■ **SOURCE DATA**
_ _ _

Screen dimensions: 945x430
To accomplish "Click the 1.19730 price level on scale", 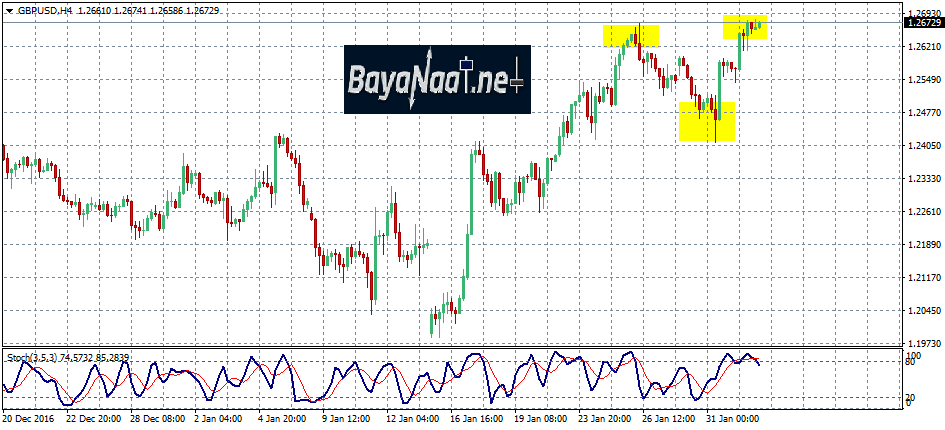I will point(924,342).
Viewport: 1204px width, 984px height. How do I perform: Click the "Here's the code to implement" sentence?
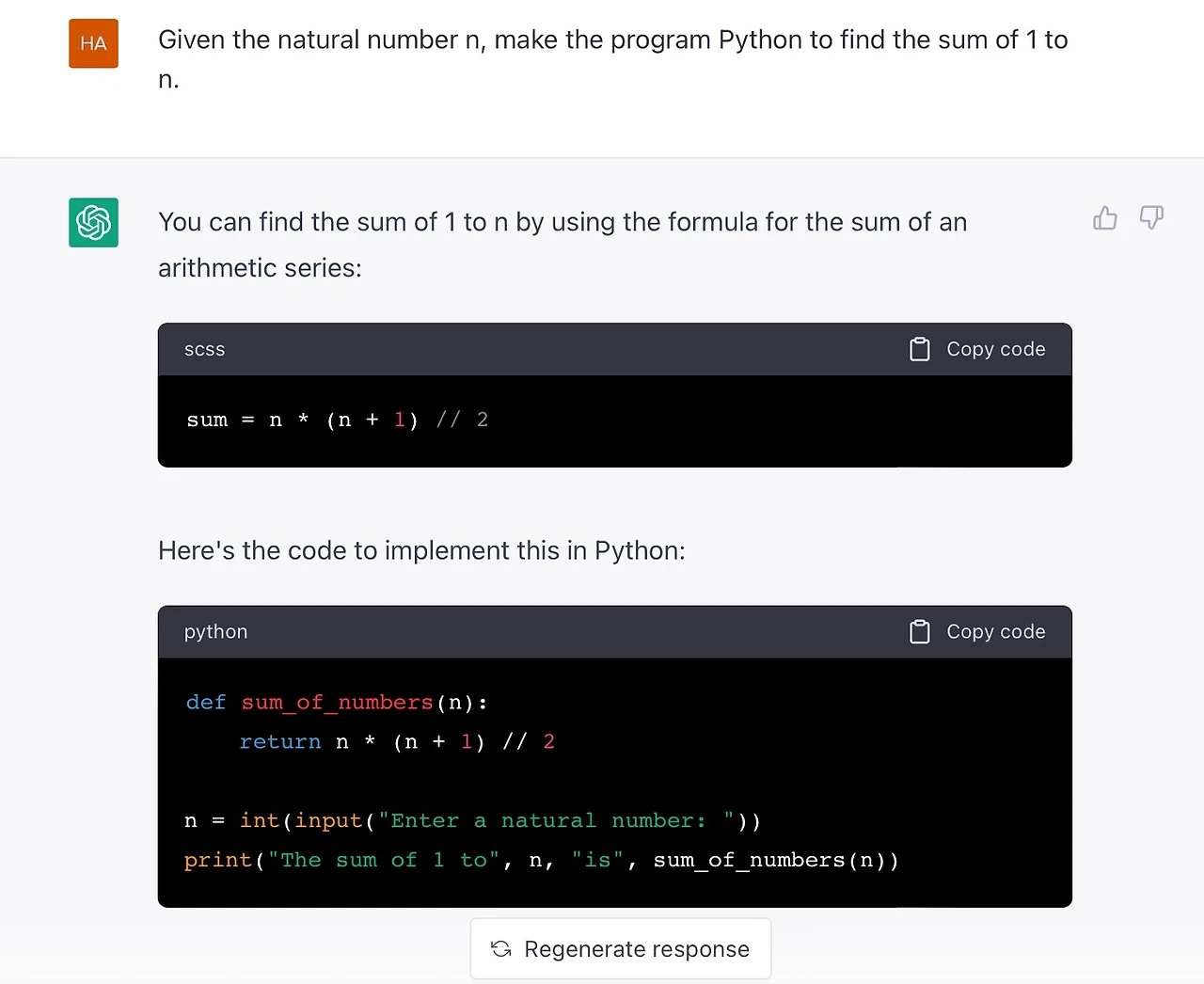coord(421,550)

_ _ _

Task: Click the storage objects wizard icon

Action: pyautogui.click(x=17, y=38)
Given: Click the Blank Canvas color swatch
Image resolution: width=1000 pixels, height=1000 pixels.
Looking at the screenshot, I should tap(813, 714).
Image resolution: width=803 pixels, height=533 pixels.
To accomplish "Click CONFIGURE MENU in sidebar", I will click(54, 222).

_ _ _

■ **YOUR GOAL**
Return, word for word, the lines of the data above from the line with "Task: Click the storage objects wizard icon" through the line with "Image resolution: width=803", inclusive.

■ **RESULT FOR THIS TASK**
Task: Click the storage objects wizard icon

Action: pyautogui.click(x=17, y=38)
Given: Click the Blank Canvas color swatch
Image resolution: width=1000 pixels, height=1000 pixels.
Looking at the screenshot, I should tap(813, 714).
Image resolution: width=803 pixels, height=533 pixels.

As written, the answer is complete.